§ Records shown:
Start of Block

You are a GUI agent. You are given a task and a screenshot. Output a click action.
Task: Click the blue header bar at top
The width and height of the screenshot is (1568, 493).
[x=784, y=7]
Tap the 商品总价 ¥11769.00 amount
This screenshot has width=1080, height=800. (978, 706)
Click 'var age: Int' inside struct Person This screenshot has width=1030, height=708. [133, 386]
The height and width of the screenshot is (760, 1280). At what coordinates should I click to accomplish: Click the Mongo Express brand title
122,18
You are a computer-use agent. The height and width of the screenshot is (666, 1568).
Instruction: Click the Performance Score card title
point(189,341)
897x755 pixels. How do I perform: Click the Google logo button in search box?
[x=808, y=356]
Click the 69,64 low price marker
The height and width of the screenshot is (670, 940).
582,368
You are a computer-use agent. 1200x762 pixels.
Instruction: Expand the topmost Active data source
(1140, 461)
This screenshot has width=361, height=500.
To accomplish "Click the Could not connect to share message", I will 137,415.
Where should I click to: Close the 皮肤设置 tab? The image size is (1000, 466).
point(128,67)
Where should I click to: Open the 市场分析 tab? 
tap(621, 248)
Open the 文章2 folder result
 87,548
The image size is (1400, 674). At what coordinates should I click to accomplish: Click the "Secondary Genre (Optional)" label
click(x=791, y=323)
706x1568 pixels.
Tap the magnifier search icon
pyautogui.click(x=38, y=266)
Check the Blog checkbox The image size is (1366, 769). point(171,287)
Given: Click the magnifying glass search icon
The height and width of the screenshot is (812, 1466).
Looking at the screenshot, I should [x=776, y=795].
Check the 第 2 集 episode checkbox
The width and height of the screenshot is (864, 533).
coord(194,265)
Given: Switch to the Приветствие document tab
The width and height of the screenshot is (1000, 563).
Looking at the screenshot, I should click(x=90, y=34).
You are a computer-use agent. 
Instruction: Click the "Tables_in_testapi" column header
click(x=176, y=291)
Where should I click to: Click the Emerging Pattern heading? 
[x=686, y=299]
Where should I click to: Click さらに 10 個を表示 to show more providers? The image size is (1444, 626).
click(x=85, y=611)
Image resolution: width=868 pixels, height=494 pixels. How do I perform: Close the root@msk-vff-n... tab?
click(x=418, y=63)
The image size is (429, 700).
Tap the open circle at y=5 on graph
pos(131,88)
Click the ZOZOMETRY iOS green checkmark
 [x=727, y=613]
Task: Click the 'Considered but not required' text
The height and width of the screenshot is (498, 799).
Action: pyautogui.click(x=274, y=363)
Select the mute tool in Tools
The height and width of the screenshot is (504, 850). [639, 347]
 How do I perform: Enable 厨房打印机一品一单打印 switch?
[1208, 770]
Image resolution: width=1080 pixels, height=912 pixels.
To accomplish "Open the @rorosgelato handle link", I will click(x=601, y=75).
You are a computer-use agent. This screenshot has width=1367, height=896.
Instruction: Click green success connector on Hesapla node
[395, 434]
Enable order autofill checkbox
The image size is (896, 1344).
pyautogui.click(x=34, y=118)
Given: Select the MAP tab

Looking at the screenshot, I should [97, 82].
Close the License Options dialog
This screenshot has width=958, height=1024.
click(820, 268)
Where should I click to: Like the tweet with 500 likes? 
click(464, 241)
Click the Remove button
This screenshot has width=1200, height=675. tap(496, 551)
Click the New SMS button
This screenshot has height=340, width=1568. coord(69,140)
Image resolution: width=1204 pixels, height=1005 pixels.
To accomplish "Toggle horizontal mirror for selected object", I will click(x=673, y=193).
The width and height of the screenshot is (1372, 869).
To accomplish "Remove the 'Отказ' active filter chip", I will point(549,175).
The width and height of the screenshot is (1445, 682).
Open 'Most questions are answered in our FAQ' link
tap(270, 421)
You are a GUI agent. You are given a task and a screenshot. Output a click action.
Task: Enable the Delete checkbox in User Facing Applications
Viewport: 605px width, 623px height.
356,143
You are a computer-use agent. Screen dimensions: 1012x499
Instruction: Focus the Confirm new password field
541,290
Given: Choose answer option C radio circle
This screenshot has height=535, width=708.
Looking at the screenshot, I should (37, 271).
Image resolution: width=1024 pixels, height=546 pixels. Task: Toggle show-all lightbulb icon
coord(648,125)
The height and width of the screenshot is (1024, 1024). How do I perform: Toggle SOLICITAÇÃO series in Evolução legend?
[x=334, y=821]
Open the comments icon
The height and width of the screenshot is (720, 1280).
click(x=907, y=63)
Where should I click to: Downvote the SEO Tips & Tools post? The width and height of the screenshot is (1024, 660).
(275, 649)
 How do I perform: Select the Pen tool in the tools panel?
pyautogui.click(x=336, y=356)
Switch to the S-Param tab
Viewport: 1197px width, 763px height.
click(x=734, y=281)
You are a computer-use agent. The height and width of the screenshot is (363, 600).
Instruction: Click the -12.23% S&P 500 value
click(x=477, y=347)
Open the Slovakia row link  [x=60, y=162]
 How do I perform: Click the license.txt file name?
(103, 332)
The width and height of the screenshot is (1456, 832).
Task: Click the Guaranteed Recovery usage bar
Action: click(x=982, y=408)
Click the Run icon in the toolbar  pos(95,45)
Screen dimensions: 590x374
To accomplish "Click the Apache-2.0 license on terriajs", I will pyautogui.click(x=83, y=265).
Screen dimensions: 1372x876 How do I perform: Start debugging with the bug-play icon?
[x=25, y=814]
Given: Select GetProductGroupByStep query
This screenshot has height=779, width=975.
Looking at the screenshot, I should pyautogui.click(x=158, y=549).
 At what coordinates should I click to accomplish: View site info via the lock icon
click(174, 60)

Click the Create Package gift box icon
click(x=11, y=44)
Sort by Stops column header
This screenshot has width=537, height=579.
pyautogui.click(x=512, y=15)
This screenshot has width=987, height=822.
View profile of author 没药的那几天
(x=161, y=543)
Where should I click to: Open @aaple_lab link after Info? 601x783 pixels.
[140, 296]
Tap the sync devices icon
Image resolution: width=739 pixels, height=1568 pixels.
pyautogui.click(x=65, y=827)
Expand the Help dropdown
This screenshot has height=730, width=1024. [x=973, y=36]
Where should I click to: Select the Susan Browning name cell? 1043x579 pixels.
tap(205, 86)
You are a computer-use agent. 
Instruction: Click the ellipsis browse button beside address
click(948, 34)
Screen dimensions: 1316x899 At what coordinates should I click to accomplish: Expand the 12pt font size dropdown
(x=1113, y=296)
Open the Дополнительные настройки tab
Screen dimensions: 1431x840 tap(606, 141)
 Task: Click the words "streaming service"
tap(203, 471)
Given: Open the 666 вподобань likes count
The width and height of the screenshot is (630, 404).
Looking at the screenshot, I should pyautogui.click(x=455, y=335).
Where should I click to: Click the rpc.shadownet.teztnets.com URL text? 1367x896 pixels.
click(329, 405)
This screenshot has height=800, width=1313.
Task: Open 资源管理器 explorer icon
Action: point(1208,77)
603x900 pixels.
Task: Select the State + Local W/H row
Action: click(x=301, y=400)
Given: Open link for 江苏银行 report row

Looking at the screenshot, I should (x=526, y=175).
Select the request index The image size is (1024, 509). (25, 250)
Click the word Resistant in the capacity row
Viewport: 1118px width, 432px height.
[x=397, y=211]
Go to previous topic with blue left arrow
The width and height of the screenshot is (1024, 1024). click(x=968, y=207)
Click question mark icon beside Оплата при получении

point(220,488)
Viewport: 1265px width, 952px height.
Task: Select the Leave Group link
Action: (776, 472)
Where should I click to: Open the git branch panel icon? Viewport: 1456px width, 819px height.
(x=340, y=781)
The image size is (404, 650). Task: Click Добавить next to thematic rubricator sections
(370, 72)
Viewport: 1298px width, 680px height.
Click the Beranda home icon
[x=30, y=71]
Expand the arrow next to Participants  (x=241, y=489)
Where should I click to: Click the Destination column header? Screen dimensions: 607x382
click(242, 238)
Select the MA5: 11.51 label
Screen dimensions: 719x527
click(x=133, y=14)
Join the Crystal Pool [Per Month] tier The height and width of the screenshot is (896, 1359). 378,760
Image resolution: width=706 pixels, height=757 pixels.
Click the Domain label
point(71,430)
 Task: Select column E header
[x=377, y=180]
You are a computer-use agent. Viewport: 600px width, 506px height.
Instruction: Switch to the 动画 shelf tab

End of Block

Please give the number of lines in the listing above that contain the string "agent", without anything else.

§ Answer section: 10